Below are some records. Quote exactly the lines from the one that contains "You are a GUI" through the last, both included, and leave out the pictures.

= = =

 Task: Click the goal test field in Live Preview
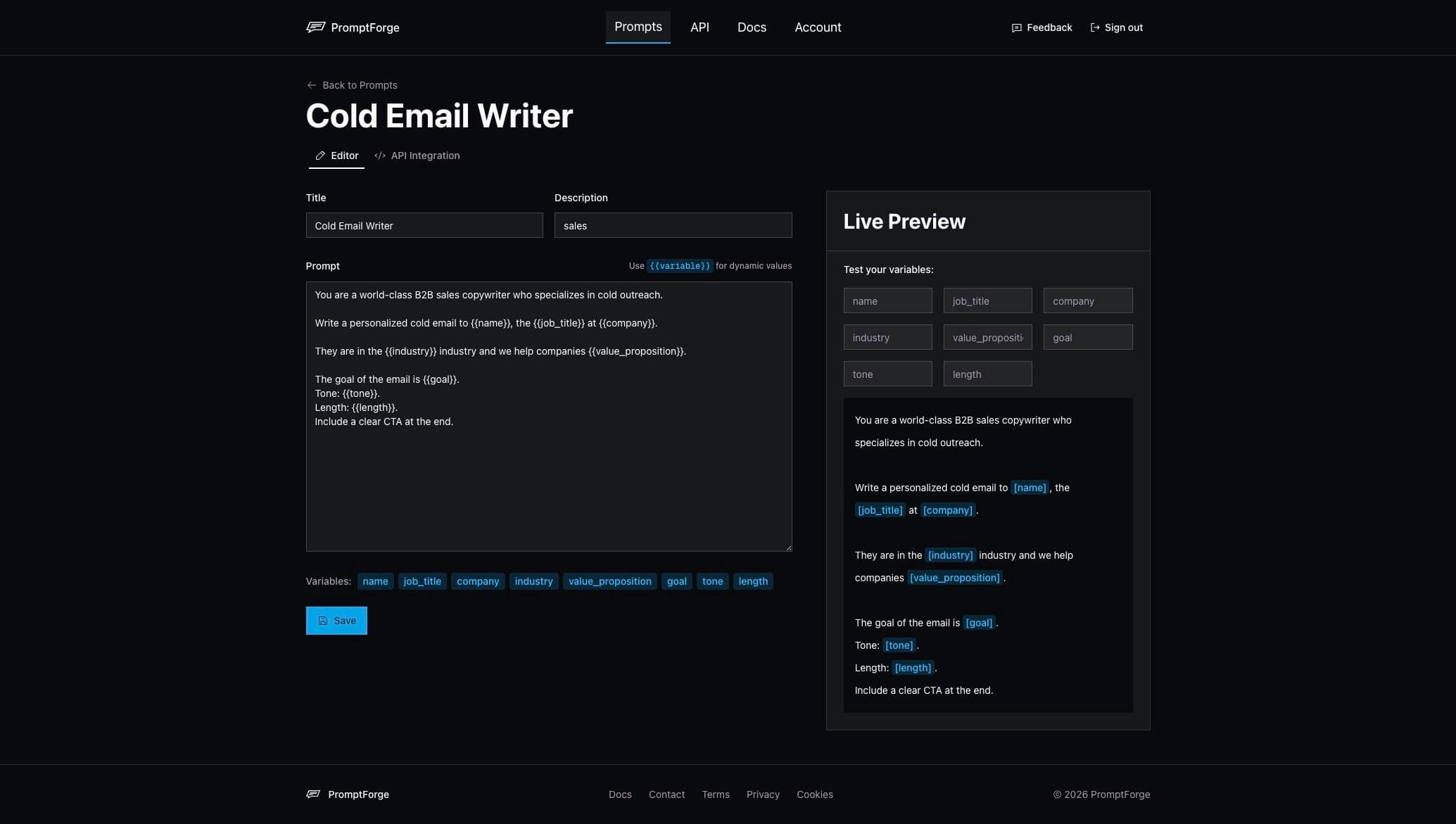tap(1087, 337)
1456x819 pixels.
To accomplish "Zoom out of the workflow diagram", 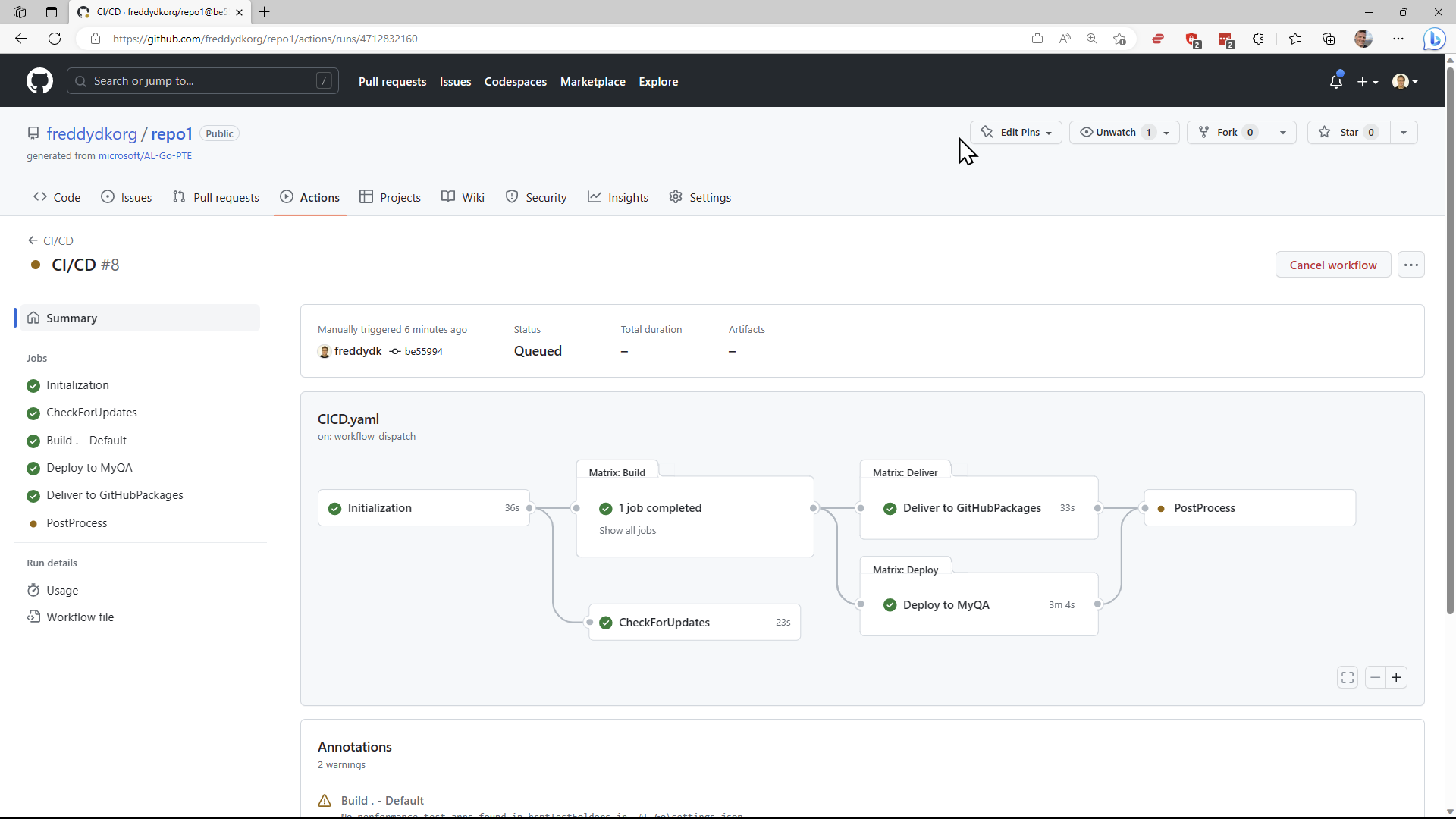I will [x=1374, y=677].
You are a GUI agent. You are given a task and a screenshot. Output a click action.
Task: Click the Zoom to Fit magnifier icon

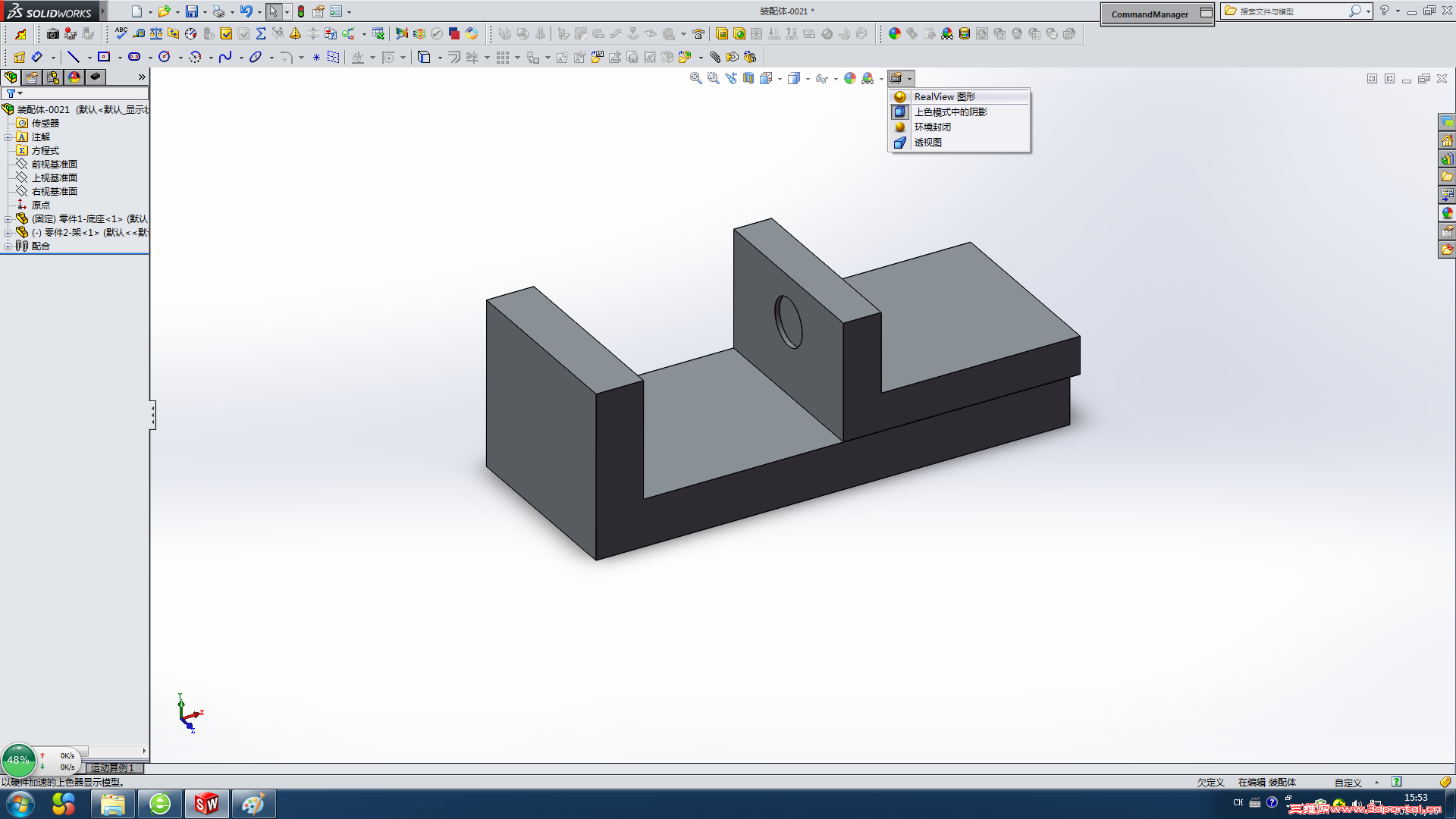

= = =

__COMPLETED EXERCISE__.
You are a GUI agent. You are given a task and a screenshot. Output a click action.
Task: Click the Zoom to Fit magnifier icon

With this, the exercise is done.